Министр-председатель Временного правительства Александр Керенский беспрепятственно на глазах у «осаждавших» дворец покинул Зимний. Он попытался вернуться в столицу вместе с казаками генерала Петра Краснова, смог занять Гатчину и Царское Село, но успеха не имел. Пришлось ему бежать дальше, переодевшись в матросскую форму. Часть его министров и их заместителей, оказавшихся вне Зимнего, спокойно отправились в Москву, объявив себя «Временным правительством в изгнании» и просуществовав в таком качестве некоторое время.

— Были и другие силы, которые уже после 25 октября противопоставили себя большевикам: городская дума Петрограда, «Комитет спасения Родины и революции»…
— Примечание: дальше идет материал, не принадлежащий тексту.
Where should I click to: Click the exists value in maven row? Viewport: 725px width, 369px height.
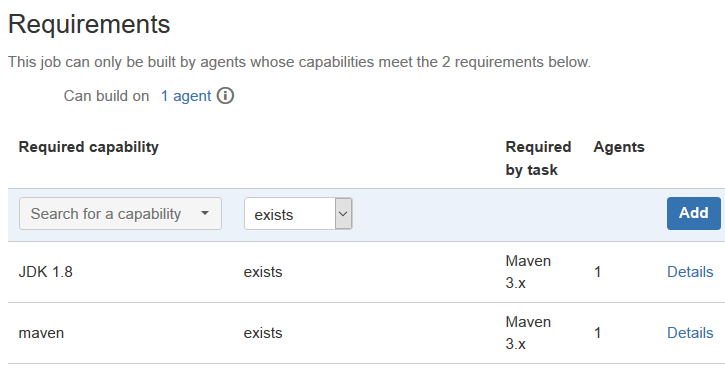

— Таких организаций тогда было немало. Но все они находились в состоянии растерянности и даже ступора. На этом фоне наиболее организованной силой выглядели большевики. Но не стоит думать, что у них все было идеально организовано. На самом деле за большевистской партией шла сравнительно небольшая (относительно всего Петроградского гарнизона) часть солдат и красногвардейцев. Остальные предпочитали нейтралитет. Это позволило легко захватить власть.
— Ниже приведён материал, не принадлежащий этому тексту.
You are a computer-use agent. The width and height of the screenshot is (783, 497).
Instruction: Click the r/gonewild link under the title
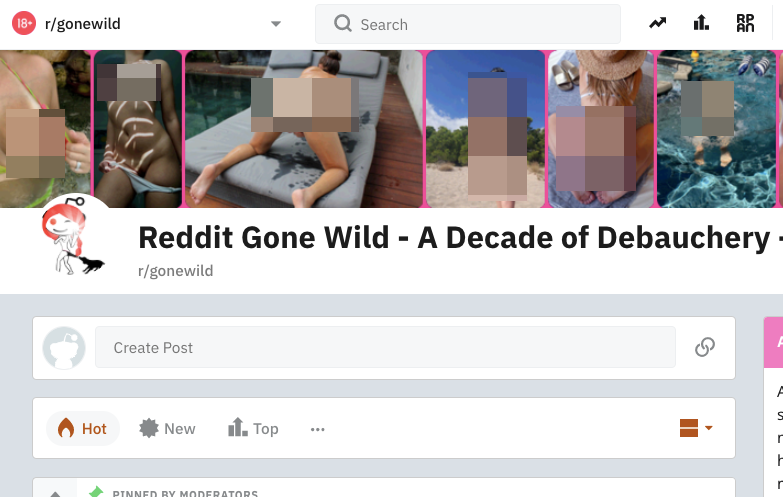click(x=176, y=271)
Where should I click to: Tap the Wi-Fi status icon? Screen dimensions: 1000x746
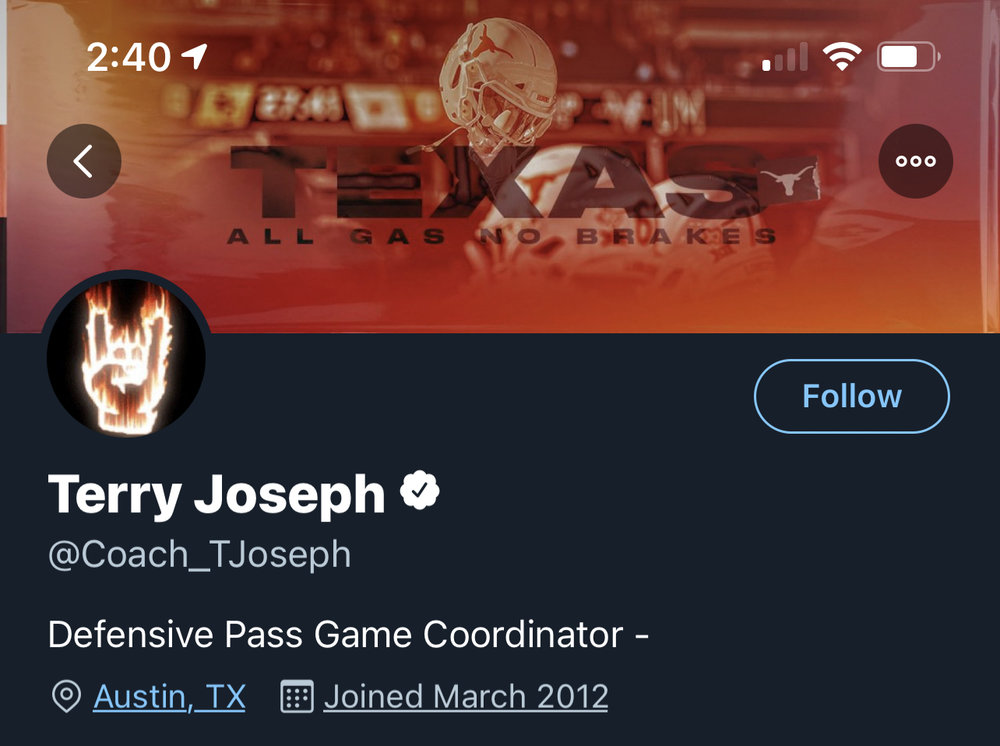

Дело в том, что законная власть фактически была недееспособна — как, впрочем, и в феврале 1917 года. Система разваливалась. Те юнкера, которые 25 октября находились в Зимнем дворце (часть из них приходила, а другая уходила), постоянно — по привычке тех дней — митинговали, их приходилось уговаривать. Юнкера были заведомо ненадежны: среди них находилось много беженцев (латышей, евреев), надеявшихся получить довольствие и переждать непонятные события в столице вместо отправки на фронт. Конечно, если бы они были соответственно мотивированы, то вместе с ударницами и георгиевскими кавалерами (которые тоже были в Зимнем) они могли бы успешно держать осаду (из воспоминаний А.П. Синегуба: «„Ишь ты“, — успокаиваясь, сидя в комендантской, размышлял я. „Второй раз будет „Аврора“ стрелять по Дворцу, а я и первого не слышал. Да, где тут услышишь, когда такие стены. Тут, при твердости характера, можно отсиживаться целые недели, а не только до утра. Крепость!“»). Тем более что нападающие не готовы были лезть на рожон. Все лидеры большевиков и анархистов, принявшие непосредственное участие в «штурме», вроде Владимира Антонова-Овсеенко, также нередко были вынуждены уговаривать «штурмующих».

События 1917 года вообще развивались хаотично. Многие делали революционную карьеру на волне смуты и нередко столь же быстро исчезали — начиная с Александра Керенского. Но оседлать волну людских страстей удалось только большевикам. Причина простая: они знали, что хотят, ими двигало агрессивное нетерпение. А основная масса населения и российских политиков почему-то была уверена, что вот-вот соберется Учредительное собрание и все решит.

— Кстати, как вы оцениваете саму идею Учредительного собрания? Насколько я понимаю, эта идея восходила еще к старорусским Земским соборам, в том числе к собору 1613 года, на котором была выбрана династия Романовых. Так же планировали поступить и в 1917-м. Последний царь, Михаил (в пользу которого отрекался Николай II), отказался от власти именно в пользу Учредительного собрания. Дескать, как оно решит, так и будет — монархия так монархия, республика так республика. Но решение так и не было вынесено: вмешались большевики, и произошел разрыв легитимности.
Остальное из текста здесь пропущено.